Tchaikovsky - May (The Seasons)
Tchikovsky's work, The Seasons, was commissioned by the publisher, Nikolai Bernard in 1875 and the entire cycle was completed the following year - a period in his life (1840 - 1893) where he held the post of professor of theory and composition at the Moscow Conservatoire.
His ballet, Swan Lake, may well be one of his best known works, alongside one of his most famous themes from the first piano concerto, but his acceptance as a composer of quality was not always immediate and certainly not unreserved.
The Seasons should be fully explored for the many other lovely pieces herein.
Pupil Match & Suitability
This will suit a student with flair and sensitivity.
The middle section needs to be played with quite a keen sense of pace and students will need to be able to get around the notes with ease.
Sensitivity and imagination are needed in order to bring out the colour and mood of the outer sections.
This will die in the hands of someone who does not have the capacity to play with a sense of poetry and to lift the notes from the page and to transform them into something of intrinsic musical worth.
Some pieces may work within the bounds of a literal transcription from notation to piano keys. This will not.
Style & Tempo
An opulent, expressive style with two distinctly different tempi and moods.
Plenty of rubato will feature in the playing here. Sculpt the line much as a singer would and you are likely to be moving in the right direction.
Imagine the breathing points needed, the effortless floating of tone and the soaring forwards in the allegro giocoso, all of which does not rely upon nor is grounded by the regularly recurring barline.
This is the music of a free, expressive spirit.
Phrasing & Articulation
Imagination is needed to translate what looks like a very static piece of music on paper into a sensitive and beautifully shaped line. Thinking beyond the notes has to be the starting point.
Singing is a good way to experience the less percussive qualities of piano tone. Listen to some of the instrumental examples in the background section and analyze how they go about creating a sense of freedom within the lyrical line.
It is easy to end up with accentuation where either none is needed or where it gets in the way of the natural flow of the line.
Tone & Texture
This is split into the two sections - Andantino and Allegro:
Technique should not be viewed as something separate from musicianship.
However, there are some principles here which need careful attention if the right kind of sounds are to be achieved and if musical fluency is the goal.
There is often little choice and much which is fairly straightforward.

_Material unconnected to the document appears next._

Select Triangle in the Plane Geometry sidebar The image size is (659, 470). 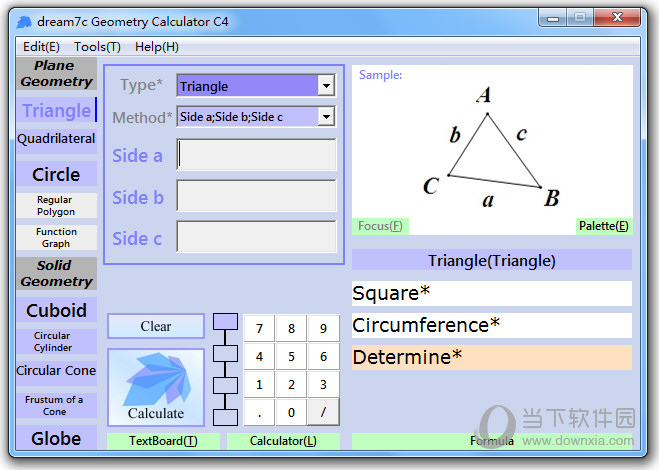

However, choice of fingers can be crucial in achieving a good tone and in places for avoiding undue tension.
The pedalling is not complicated here, but its effects can be varied and subtle.

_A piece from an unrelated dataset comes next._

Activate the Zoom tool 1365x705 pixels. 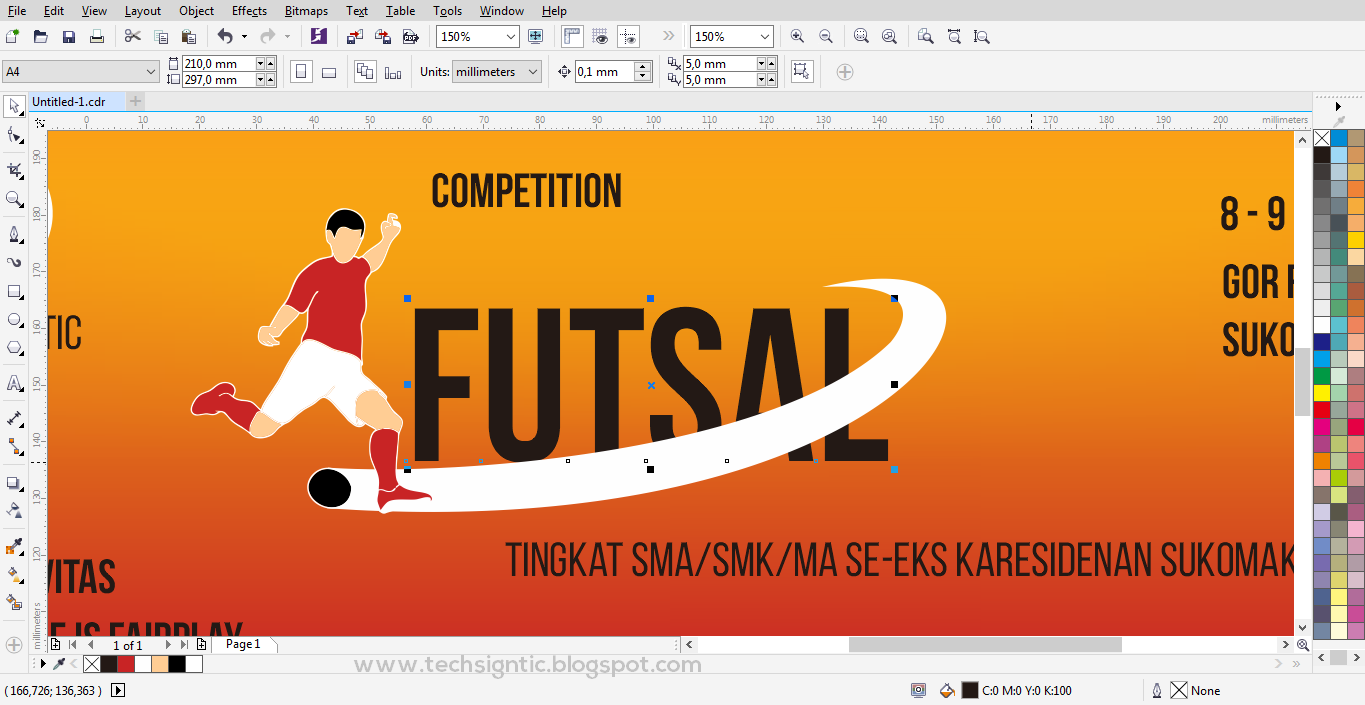click(x=13, y=199)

The harmonic changes are fairly clear and obvious and this indicates the basis of the pedalling. However the exact point at which the pedal is depressed can make substantial differences to the tonal effects.

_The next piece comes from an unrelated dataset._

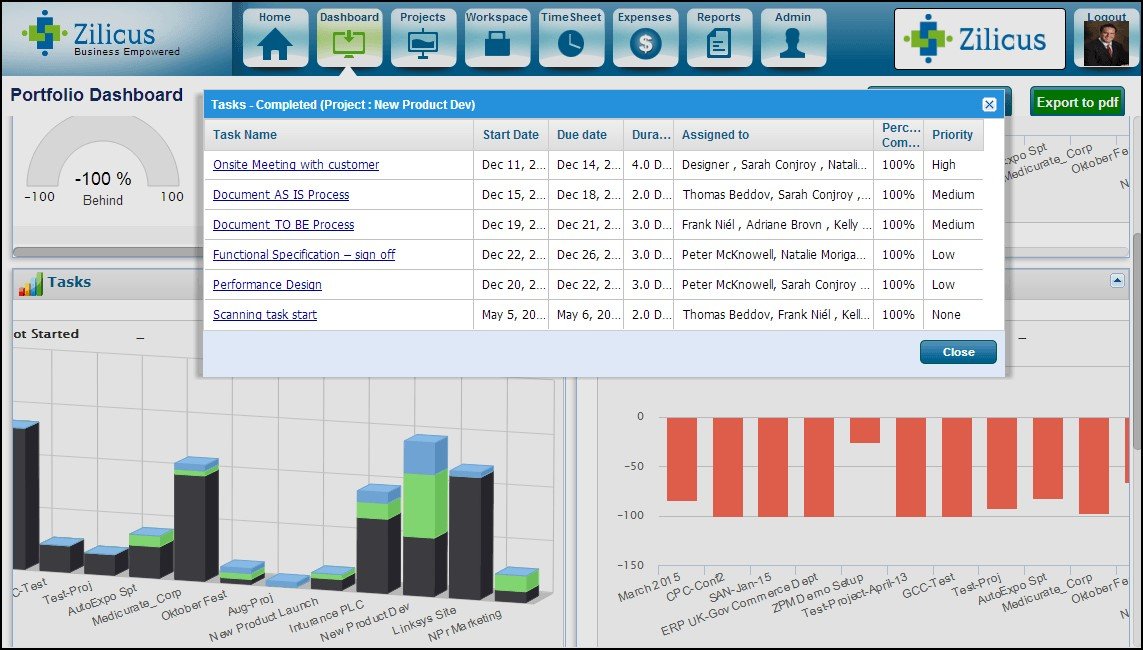
Task: Select the Dashboard tab
Action: (349, 38)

Listen to these effects in examples 1 and 2, which show the different qualities of the single chord:
The two main difficulties likely to be encountered here will be down to the technical difficulties which the RH 4ths are likely to bring up along with the LH stretches, both of which at speed demand a good degree of suppleness, lack of tension, and detail in the practice and pedal application.
It is always a good idea to start working at the hardest section ahead of the easier ones.
Following a concert, a famous pianist was being congratulated on his playing of a notoriously difficult passage. He was somewhat bemused by this remark and made the response: "well obviously I have practised that the most !"
Deciding upon the reasons that lie behind any particular problems is an important factor in resolving outstanding difficulties.
Consider whether an underlying problem is down to:
(i) lack of correct technique
(ii) lack of musical awareness
(iii) lack of motivation
An excellent performance will sound spontaneous and exude charm. The outer sections will have sensitive tonal colouring and a feeling of repose and beauty whilst the more lively middle section will flow with ease and lightness of texture.
Achieving a variety of tonal colour and good balance between the parts is crucial for a musical interpretation and there will be evidence of this taking place in a good performance. The subtlety and detail of an excellent performance may not yet happen with the consistency needed, but there will be expressive qualities and some lovely nuances along the way.
In a sound performance there should be a sense of unity about this performance. At this level, playing the notes alone, without sufficient understanding, is insufficient to gain recognition above the pass line or into what adjudicators may consider an acceptable level.
Musical understanding may well be present but the tonal control might lack the kind of certainty needed for it to move beyond this category.
It is always possible to play expressively, but without quite the detail and control required. This kind of playing would be the kind of performance which sat fairly squarely into this category.